In, 2005 she wrote the award-winning book "The F-Word: Feminism in Jeopardy" and in 2006 she co-wrote "The Motherhood Manifesto" with future MomsRising co-founder and board president Joan Blades. In May of that year, they co-founded Momsrising.org.
"We started with a handful of members," she says. "Now we have a total of a million members, with members in every state, and we also reach approximately 3.5 million women through our social media and blogging channels.
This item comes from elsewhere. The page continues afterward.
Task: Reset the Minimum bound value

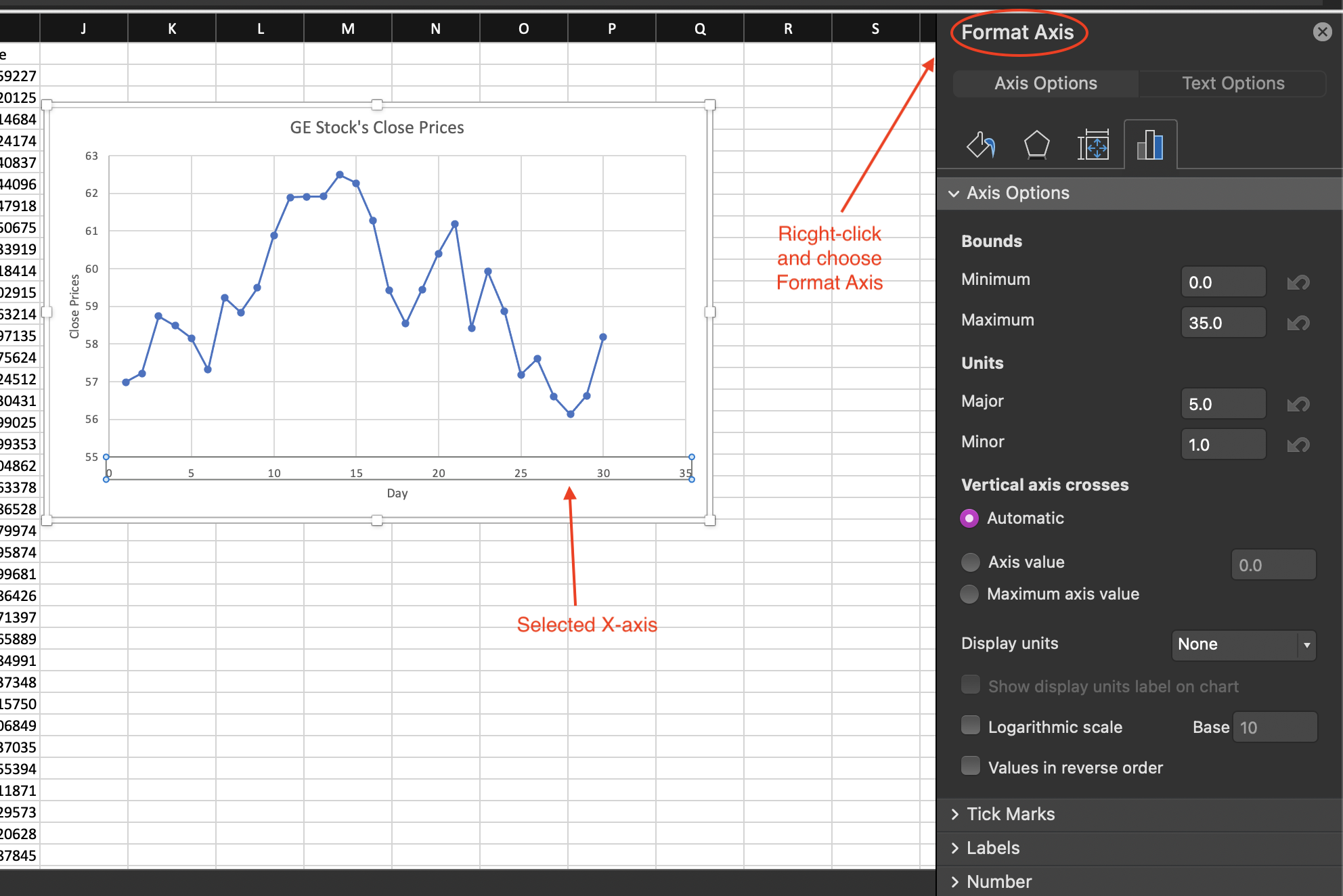Action: [x=1298, y=282]
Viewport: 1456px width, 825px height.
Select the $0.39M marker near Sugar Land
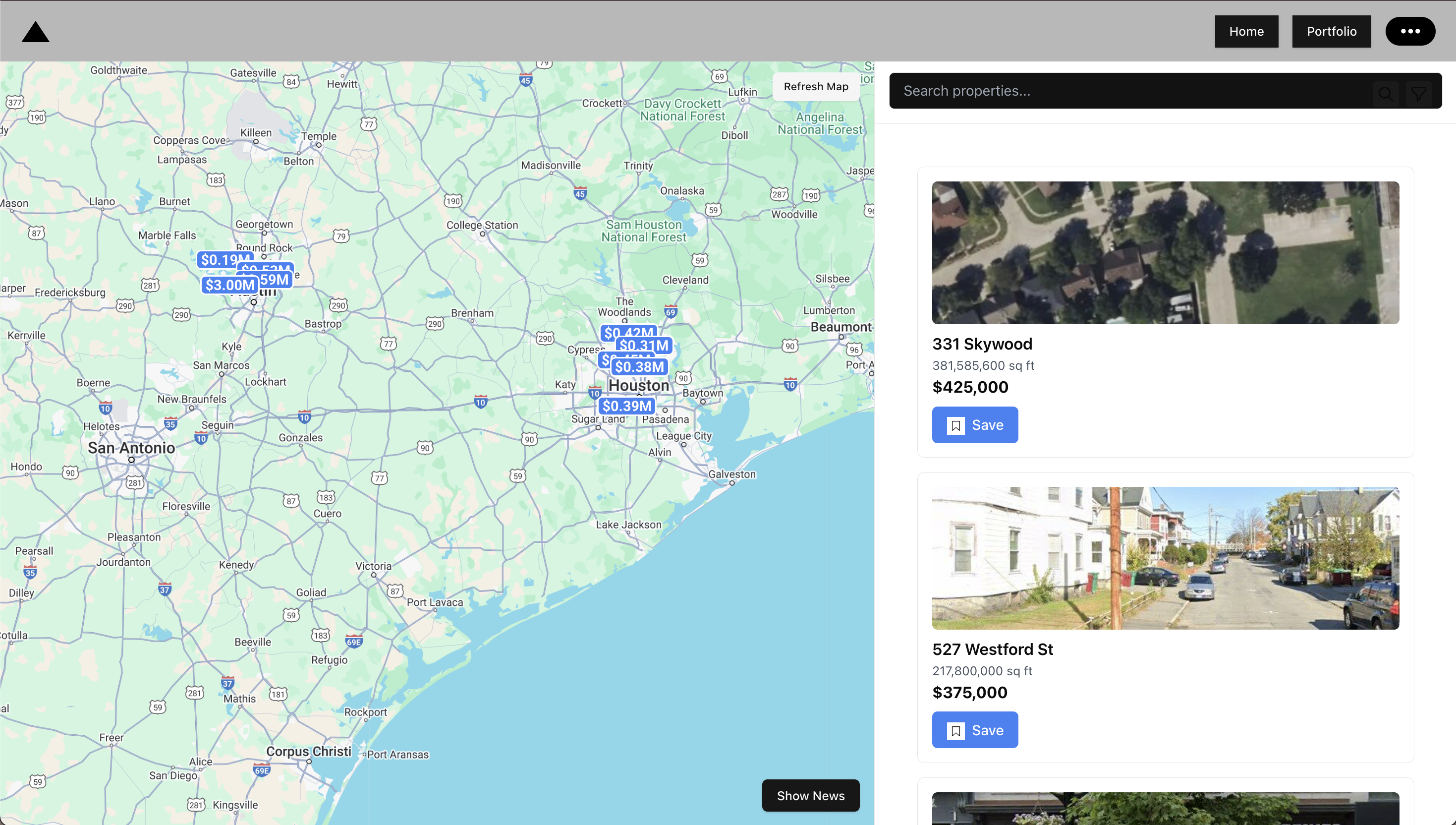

We've won Forbes awards as one of the top websites for women, have over 1,200 bloggers and also a commercial radio program."
Some of Momsrising.org's current initiatives include advocating for women's contributions to be reflected in the national budget; fair pay; paid family leave; access to affordable child care; sick leave; access to health care through the Affordable Care Act; and equal pay and equal work opportunities.
"When people take action together, despite the rampant cynicism of our time, it makes a difference in the long run for us and for future generations," Rowe-Finkbeiner says.
--By Lauren Trapanotto
Coming of age in the 1950s when opportunities for women were slim, Ambassador Melanne Verveer saw the low expectations as a reason to strive for better.
"There were obvious realities one had to deal with," she says.
Deal with them she did.
Before most recently becoming executive director of the Georgetown Institute for Women, Peace and Security at Georgetown University, she was the first United States ambassador-at-large for global women's issues during Hillary Rodham Clinton's tenure as secretary of state. Verveer also served as Hillary Clinton's chief of staff during the Clinton administration.
"Women are on the front-lines of change, they are agents of change and often they are doing this at enormous personal risk. Their courage and commitment is truly inspirational," she says.
A graduate of Georgetown, Verveer joined the staffs of the late South Dakota Sen. George McGovern and of northwest Ohio's Congresswoman Marcy Kaptur. Later, Verveer served as an executive for People for the American Way, Common Cause and of the U.S. Catholic Conference.
Verveer's role as the first U.S. ambassador for women's interests is a "tribute to [Hillary] Clinton," she says. As ambassador, she was called on to ensure women's issues were fully integrated in the formulation and conduct of U.S. foreign policy. Her job was also to work to promote stability, peace and development by empowering women politically, socially and economically around the world.
"These are issues that are obviously fundamentally important to half the world's population but are also important to those of us in the U.S. working on these issues," she says. "Where women prosper, all of society prospers."
Verveer's position as the director of the Georgetown Institute for Women, Peace and Security is a continuation of what she undertook at the State Department on behalf of women and girls, she adds. Like her position there, Verveer is taking the lead and developing leadership toward securing women's roles in peace building and security across the globe. The goal is to ensure women make progress for themselves and consequentially their own countries.
"These are critical issues of our time," she says. "The role of women is so important in terms of ensuring the kinds of outcomes of peace, stability, economic opportunity that are critically important for our world."
With no plans to stop her humanitarian work, recently returning from Myanmar, she says, "Every day brings with it the realities of how important these issues are."